Zwei wichtige Reformen bereitet Macron aber noch vor. Die Verringerung der bisher üppigen Leistungen für Arbeitslose und die Rentenreform. Während Veränderungen bei der Versicherung für Beschäftigungslose wohl durchsetzbar sind, dürften Einschnitte bei den Renten schwer vermittelbar sein. Bisher hören die Franzosen im Regelfall mit 62 Jahren auf zu arbeiten und bekommen im Schnitt deutlich höhere Altersbezüge als Deutsche. Das können sich die Gallier eigentlich nicht mehr leisten. Die Rentenkasse ist chronisch unterfinanziert.

Den Franzosen ist ihre Rente aber heilig. "Die werden auf die Barrikaden gehen, wenn Macron dieses Privileg antastet", ist sich der Deutsch-Franzose Eric Reynaud, Dozent für Internationales Management an den Hochschulen Ludwigshafen und Heilbronn, sicher.
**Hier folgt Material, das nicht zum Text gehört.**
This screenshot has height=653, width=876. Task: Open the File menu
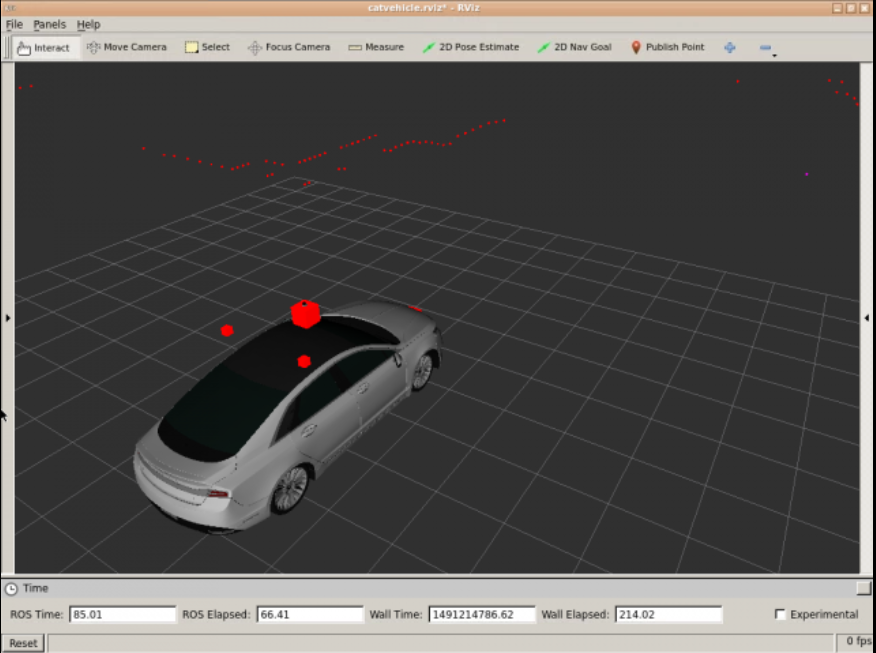[x=14, y=24]
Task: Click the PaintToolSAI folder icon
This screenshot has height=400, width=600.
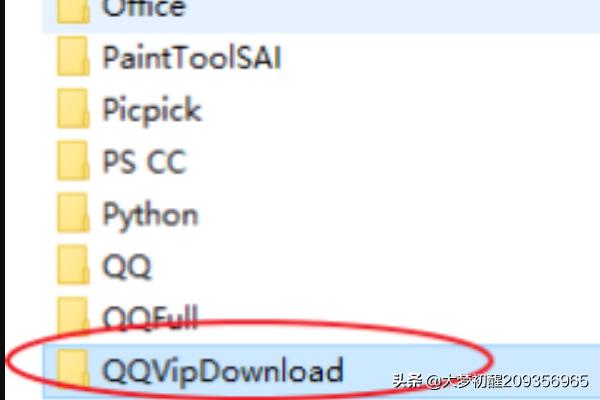Action: coord(73,57)
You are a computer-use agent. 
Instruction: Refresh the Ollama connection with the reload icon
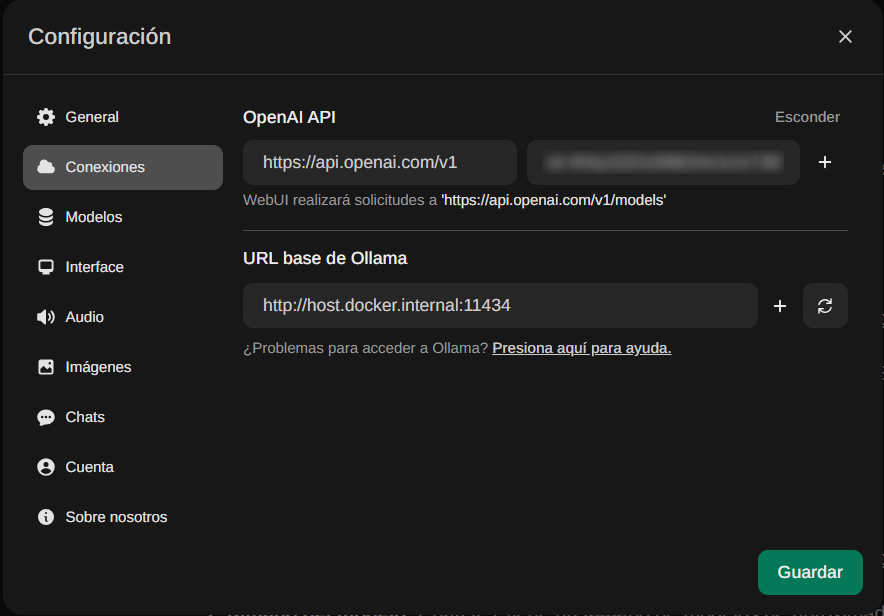[825, 306]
Veränderungen stießen in Frankreich auf gewaltigen Widerstand - viel mehr als in Deutschland.

Neben dieser historisch bedingten "Revolutionsmentalität" sieht er noch weitere Schwächen Frankreichs. "Die Jugendarbeitslosigkeit ist hoch, und es gibt wenig duale Ausbildung." Der Versuch, diese zu kopieren, sei nur im Ansatz gelungen. Vor allem aber fehlten der Grande Nation Hidden Champions, die das Rückgrat der deutschen Wirtschaft stellten. In einigen Sektoren wie Biotech und IT sei es zwar gelungen, einen Mittelstand aufzubauen, von der Breite her sei das aber nicht mit Deutschland vergleichbar.
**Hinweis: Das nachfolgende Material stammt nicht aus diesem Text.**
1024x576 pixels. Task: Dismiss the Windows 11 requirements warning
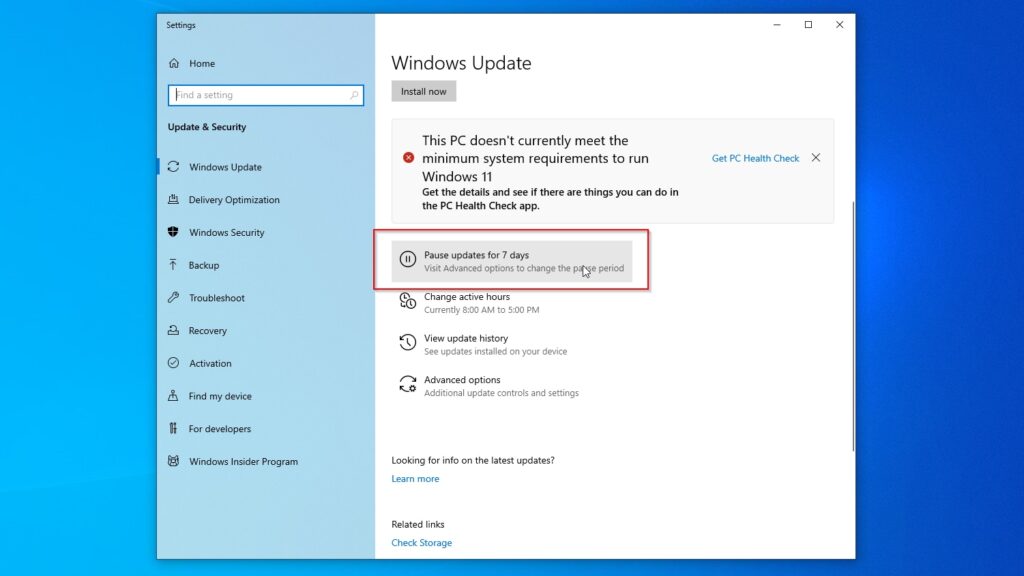(816, 157)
Investmentprofi Zinser bemängelt überdies, dass die Menschen auf dem Land noch mehr abgehängt sind als hierzulande, und der Sozialstaat trotz der Einschnitte Macrons immer noch aufgeblähter ist. Trotz aller Mängel - beide Frankreich-Kenner sind sich einig darin, dass das Land gegenüber Deutschland zuletzt aufgeholt hat und dieser Prozess sich fortsetzen wird, da Macrons Reformen alternativlos sind.

CAC 40 oder DAX?


Da an der Börse Hoffnung gehandelt wird, spricht das dafür, dass der CAC 40 weiterhin besser läuft als der DAX. In gallischen Aktien steckt wegen der dort gerade stattfindenden Reformen einfach mehr Fantasie. Zudem leidet Deutschland wegen seiner Exportabhängigkeit stärker unter Handelskriegen als Frankreich. Und es sieht derzeit danach aus, dass die Handelsstreitigkeiten noch länger auf der internationalen Agenda bleiben. Ein erneuter Wahlsieg von Donald Trump würde Deutschland härter treffen als die Nachbarn. Und noch etwas ist positiv für den CAC 40: Während Deutschland mit Hartz IV den Sozialstaat schon kräftig abgebaut hat, wäre in Frankreich diesbezüglich noch viel Luft nach unten.

Investor-Info

Indexentwicklung
Frankreich liegt vorn


Um 6,6 Prozentpunkte hat der französische Leitindex CAC 40 den DAX seit Jahresbeginn übertroffen. Das Aktienbarometer der Grande Nation enthält weniger zyklische Werte und eine geringere Anzahl an export­orientierten Unternehmen. Deshalb ist der CAC 40 nicht so stark von den internationalen Handelsstreitigkeiten in Mitleidenschaft ­gezogen worden.

Lyxor CAC 40 ETF
Nicht so schwankungsanfällig


Der ETF von Lyxor bildet den CAC 40 passiv ab. Dieser umfasst die 40 Top-Unternehmen Frankreichs. Die Schwergewichte sind die Ölgesellschaften Total und Air Liquide, die Luxuskonzerne LVMH> und L’Oréal, die Pharmafirma Sanofi, Airbus und der Nahrungsmittelkonzern Danone. Diese haben aktuell zusammen ein Gewicht von 45 Prozent im Index. Da das Barometer viele nichtzyklische Titel enthält, ist die Volatilität geringer als beim DAX. Die Dividenden werden reinvestiert.

Oddo BHF Avenir
Nebenwerte aus Frankreich


Der von der Gesellschaft Oddo BHF aktiv gemanagte Fonds investiert in französische Mid und Small Caps aus zyklischen und nichtzyklischen Branchen. Diese müssen leistungsstark und international ausgerichtet sein. Der gebührenmäßig nicht gerade preiswerte Fonds hat in den vergangenen zehn Jahren mit einer jährlichen Rendite von 12,5 Prozent und in den vergangenen fünf Jahren mit 8,1 Prozent Rendite per annum überzeugt.